Performance vs. Size Comparison
Gemini 2.5 Flash is smaller than Gemini 2.5 Pro and performs significantly better than the previous 2.0 Flash model. It is designed for cost-efficient everyday use while retaining strong reasoning capabilities—something the 2.0 Flash lacked entirely. Despite its reduced footprint, it delivers advanced features like simulated reasoning and dynamic token control.
Enterprise Focus & Cost Efficiency
Tulsee Doshi, Product Director of Gemini Models, emphasizes that Flash serves enterprise needs for predictable pricing and operational efficiency. Tasks that don’t require reasoning—like simple lookups—can run with “thinking” off. For strategic or complex workflows, reasoning can be turned on, with developers defining acceptable compute levels.
API-Level Developer Control & Canvas Support
Developers can integrate 2.5 Flash via Google AI Studio and Vertex AI, with variable pricing options. The model supports Google’s Canvas feature for collaborative editing of text or code. Full research-level features are still in development but are planned for future updates. These tools are aimed at enhancing productivity in document workflows.
Transparency in Reasoning
In AI Studio, developers can view the intermediate reasoning steps (called “thoughts”) before an answer is finalized. Though these are not visible via API yet, token usage can still be monitored. Google expects this transparency to assist in debugging and budget optimization.
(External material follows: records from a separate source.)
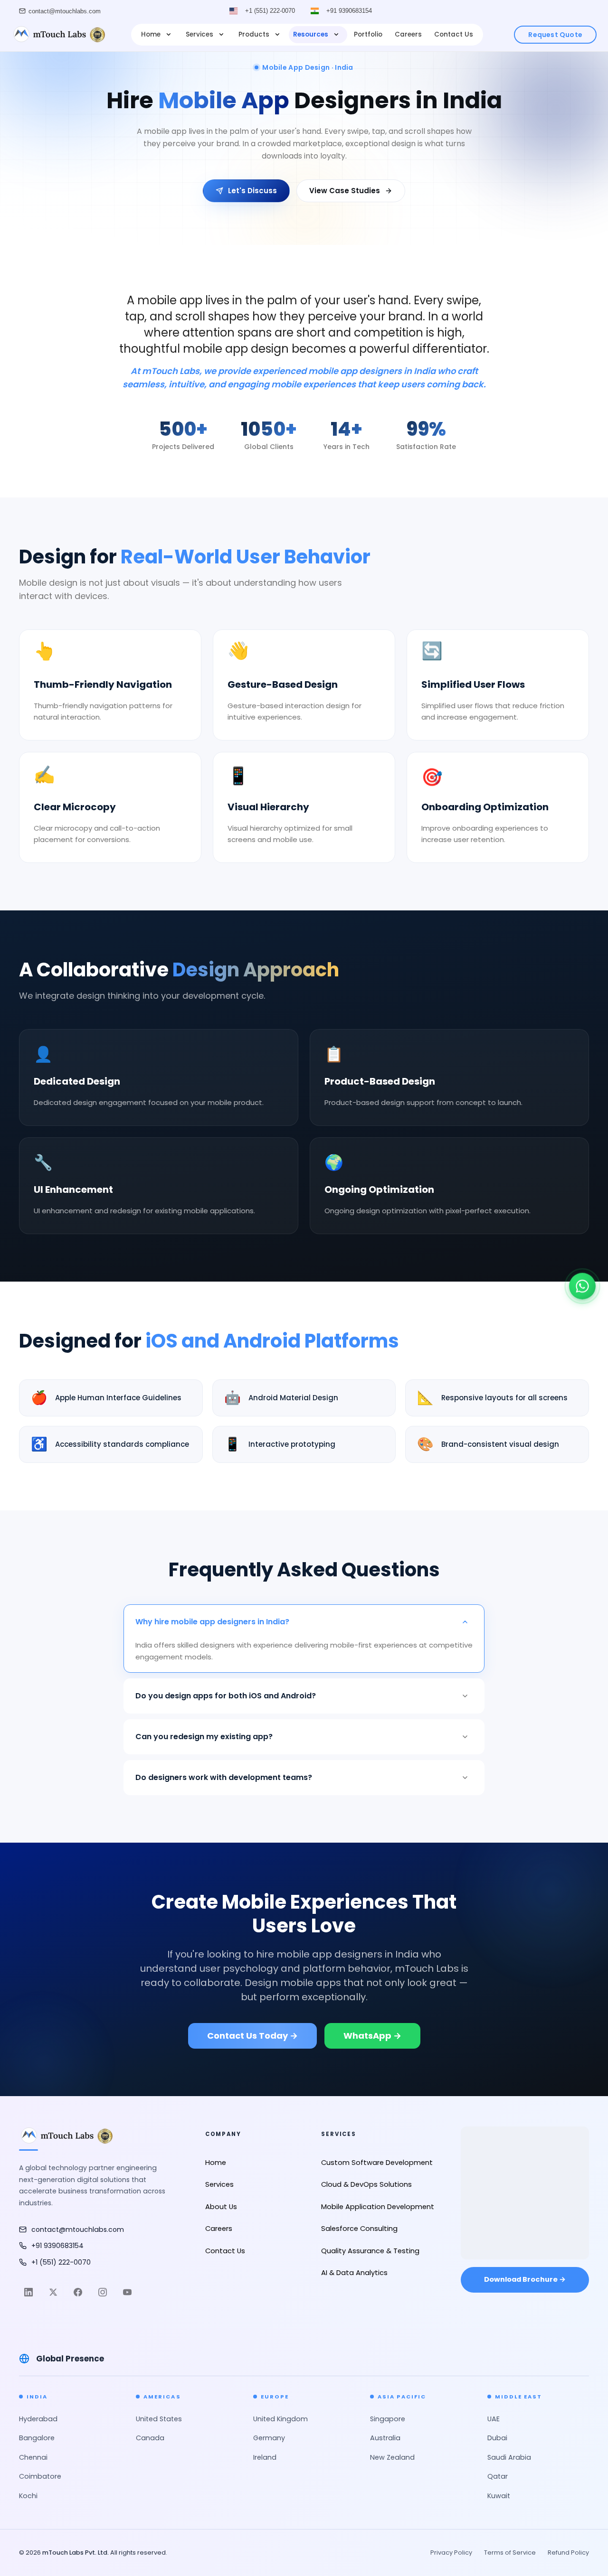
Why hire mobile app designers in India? (212, 1621)
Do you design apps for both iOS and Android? (225, 1695)
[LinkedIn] (28, 2292)
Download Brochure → (525, 2279)
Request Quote (555, 34)
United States (159, 2419)
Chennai (33, 2457)
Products (253, 34)
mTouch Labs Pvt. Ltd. (75, 2552)
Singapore (387, 2419)
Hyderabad (38, 2419)
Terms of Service (510, 2552)
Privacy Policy (451, 2552)
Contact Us (453, 34)
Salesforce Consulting (359, 2228)
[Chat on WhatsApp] (582, 1289)
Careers (408, 34)
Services (199, 34)
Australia (385, 2438)
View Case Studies (344, 191)
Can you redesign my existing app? (204, 1736)
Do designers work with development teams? (223, 1777)
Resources (310, 34)
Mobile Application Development (377, 2206)
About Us (221, 2206)
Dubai (497, 2438)
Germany (269, 2438)
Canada (150, 2438)
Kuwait (498, 2496)
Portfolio (368, 34)
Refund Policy (568, 2552)
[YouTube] (127, 2292)
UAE (493, 2419)
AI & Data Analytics (354, 2272)
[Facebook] (77, 2292)
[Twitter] (53, 2292)
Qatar (497, 2476)
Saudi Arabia (509, 2457)
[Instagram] (102, 2292)
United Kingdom (280, 2419)
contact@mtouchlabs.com (64, 11)
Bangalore (37, 2438)
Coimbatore (40, 2476)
Strategic Release During AI Expansion Week
Gemini 2.5 Flash was launched as part of a broader product push:
- Veo 2: Google’s generative video model producing 8-second clips
- Free Student Access: All U.S. college students gain free access to Gemini Advanced until Spring 2026
  The release closely followed OpenAI’s debut of its o3 and o4-mini models, reinforcing the tightly timed rivalry between the two AI leaders. Both companies are now regularly releasing similar capabilities within days of each other.
Dynamic Thinking Feedback Loop & Future Plans
Google is actively collecting developer feedback to iterate on dynamic thinking behavior. Doshi noted the importance of understanding where the model may over-think or under-think, guiding ongoing improvements. While a final release timeline hasn’t been confirmed, internal signals suggest that general availability is approaching.
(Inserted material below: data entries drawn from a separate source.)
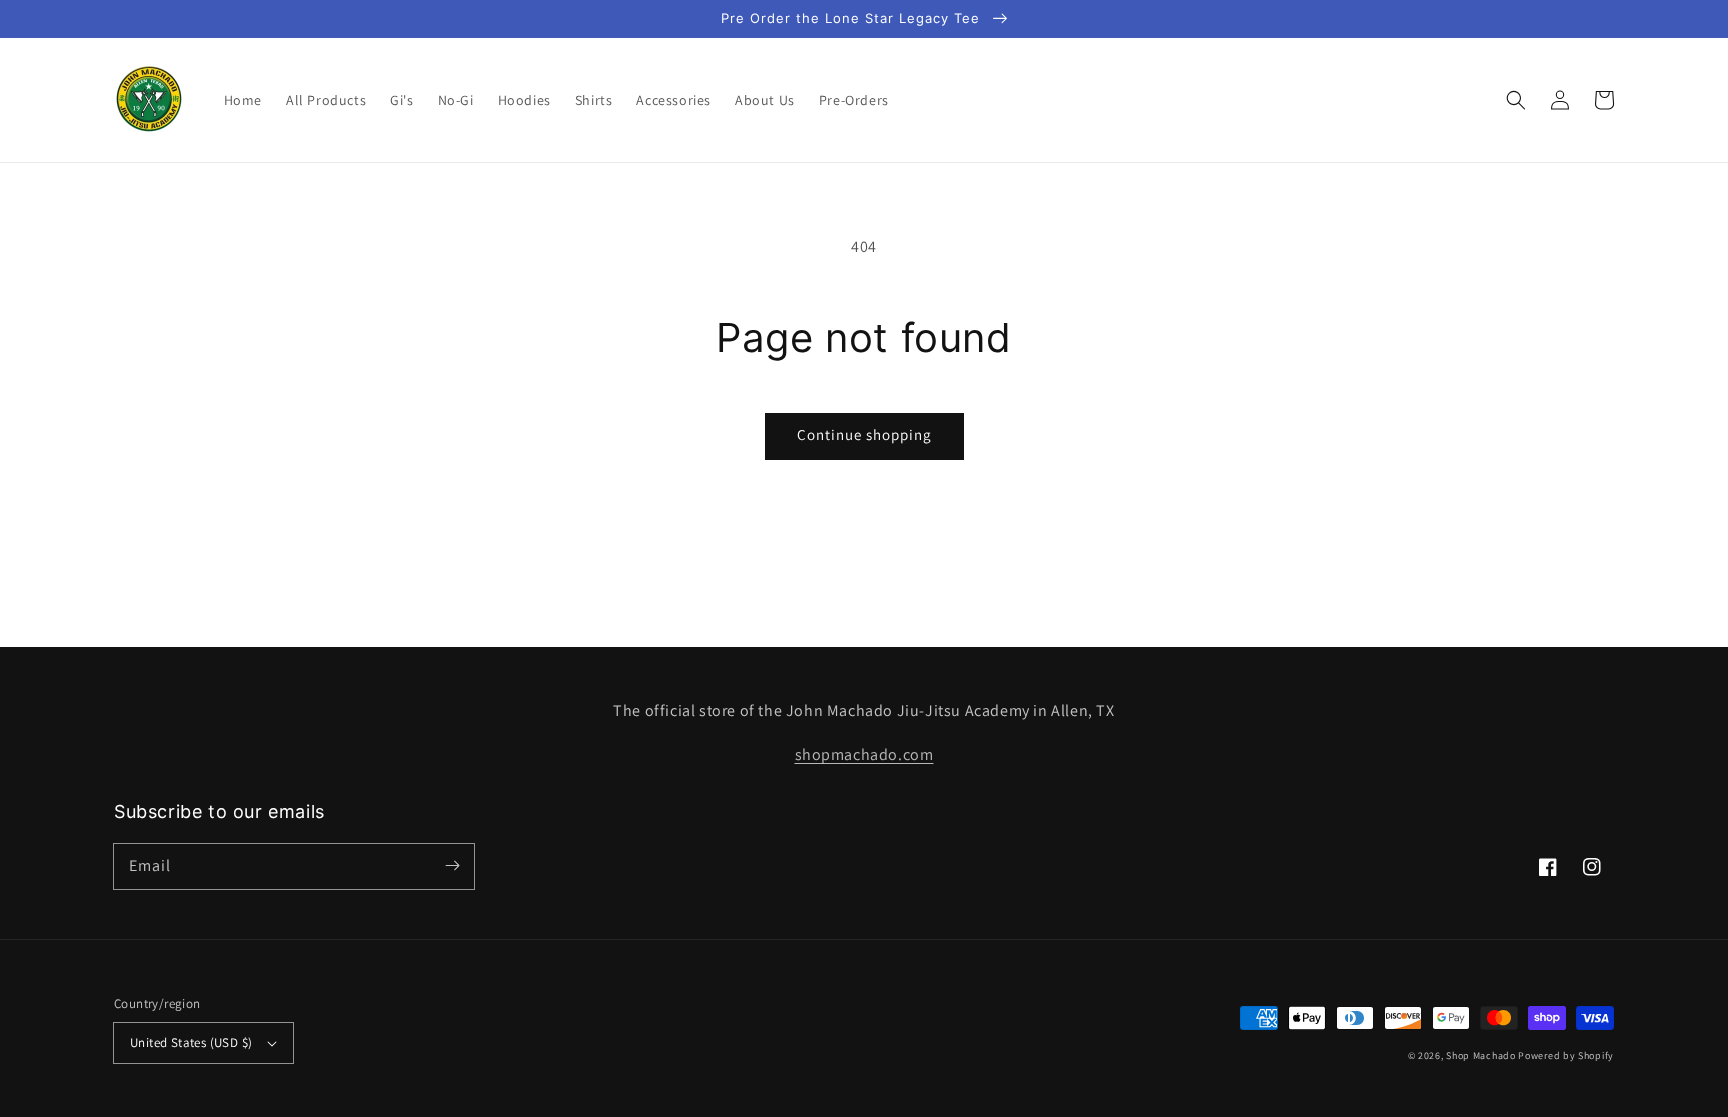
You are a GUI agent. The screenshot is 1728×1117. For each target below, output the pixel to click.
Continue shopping (864, 434)
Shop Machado (1480, 1055)
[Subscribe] (452, 866)
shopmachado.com (864, 754)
Consumer vs Developer Usage Expectations
Manual control of reasoning is reserved for developers. Google plans to simplify the Gemini app experience for consumers, relying on dynamic reasoning behind the scenes rather than exposing tuning options. This is part of a broader effort to unify powerful capabilities with ease-of-use at the interface level.

Why This Matters:

Gemini 2.5 Flash is more than a technical upgrade—it marks the commercialization of AI reasoning as a configurable, metered resource. Google’s introduction of “thinking budgets” gives developers precision in balancing cost, latency, and performance, which is especially valuable for enterprises with varied workloads. Its benchmark progress and position near the top of performance leaderboards suggest Flash is not just an affordable model—it’s one that can compete directly with leading offerings from OpenAI. Combined with its strategic timing and integrated toolset, Flash represents Google’s clearest effort yet to shift from reactive development to proactive dominance in the generative AI space.